Unfortunately, what iSea could find was only an ancient printer: so ancient that you can’t believe it, it only had three kinds of operations:
● ‘a’-‘z’: twenty-six letters you can type
● ‘Del’: delete the last letter if it exists
● ‘Print’: print the word you have typed in the printer
The printer was empty in the beginning, iSea must use the three operations to print all the teams’ name, not necessarily in the order in the input. Each time, he can type letters at the end of printer, or delete the last letter, or print the current word. After printing, the letters are stilling in the printer, you may delete some letters to print the next one, but you needn’t delete the last word’s letters.
iSea wanted to minimize the total number of operations, help him, please.
Input
There are several test cases in the input.

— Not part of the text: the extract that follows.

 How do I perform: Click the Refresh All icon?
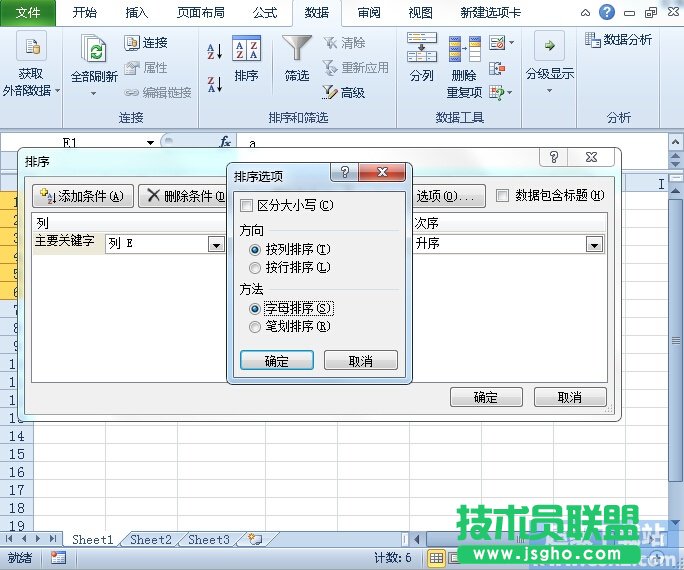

Each test case begin with one integer N (1 ≤ N ≤ 10000), indicating the number of team names.
Then N strings follow, each string only contains lowercases, not empty, and its length is no more than 50.
The input terminates by end of file marker.
Output
For each test case, output one integer, indicating minimum number of operations.
Sample Input
2
freeradiant
freeopen
Sample Output
21
Hint
The sample’s operation is:
f-r-e-e-o-p-e-n-Print-Del-Del-Del-Del-r-a-d-i-a-n-t-Print
题意:
我有一台古老的打印机,这个打印机只能支持三个操作
1.在缓存区最后面加入一个小写字母
2.将缓存区的字符全部打印到一张卡片上
3.将缓存区最后面字符删除
现在我想打印一些单词,问最少要操作几次才能将打印出所有的单词卡片
输入:
多组输入,每组输入一个n,代表下面有n个单词
接着n行每一行有一个单词吗,单词长度最多不超过50
输出:
输出把所有的单词卡片打印出来最少的操作数,打印顺序与输入顺序无关。
注意,打印该单词时,要求现在缓存区内都为该单词。
这道题思考了好长时间,各种麻烦操作都想了出来。
最后看了博客…
大概就是这样的思路,先将所有单词建立一个字典树,采用前序遍历树的方法就可以将所有单词全部打印出来,而且操作最少。
字典树的每个节点都是一个字母,那么每个字母都有一个添加和删除的操作,这样就可以把所有单词全部打印,又因为最后一个单词不用删除。
所以总的操作次数=字典树节点的个数*2+单词个数(要打印出来)—maxlen(输入单词的集合)
所以代码思路:
1.将所有单词建立一个字典树,并记下节点个数
2.同时找到单词中的最长单词的长度
3.Get到答案
#include<iostream>
#include<string.h>
#include<string>
#include<stdio.h>
#include<cstdlib>
#include<algorithm>
#include<vector>
using namespace std;
const int maxn=500100;
struct Node
{
int net[26];
Node()
{
clear();
}
void clear()
{
memset(net,-1,sizeof(net));
}
}node[maxn];
int top;
int hash_letter(char c)
{
return c-'a';
}
void clear_tree(int &top)//清空树
{
for(int i=0;i<=top;++i)
node[i].clear();
top=0;
}
void inser_node(char *s)//插入字符串
{
int now=0;
while(*s)
{
if(node[now].net[hash_letter(*s)]==-1)
{
node[now].net[hash_letter(*s)]=++top;
}
now=node[now].net[hash_letter(*s++)];
}
}
int main()
{
int n;
char str[100];
int maxlen;
while(~scanf("%d",&n))
{
clear_tree(top);//初始化
maxlen=-1;
for(int i=0;i<n;++i)
{
scanf("%s",str);
inser_node(str);
maxlen=max(maxlen,(int)strlen(str));
}
printf("%d
",2*top-maxlen+n);
}
}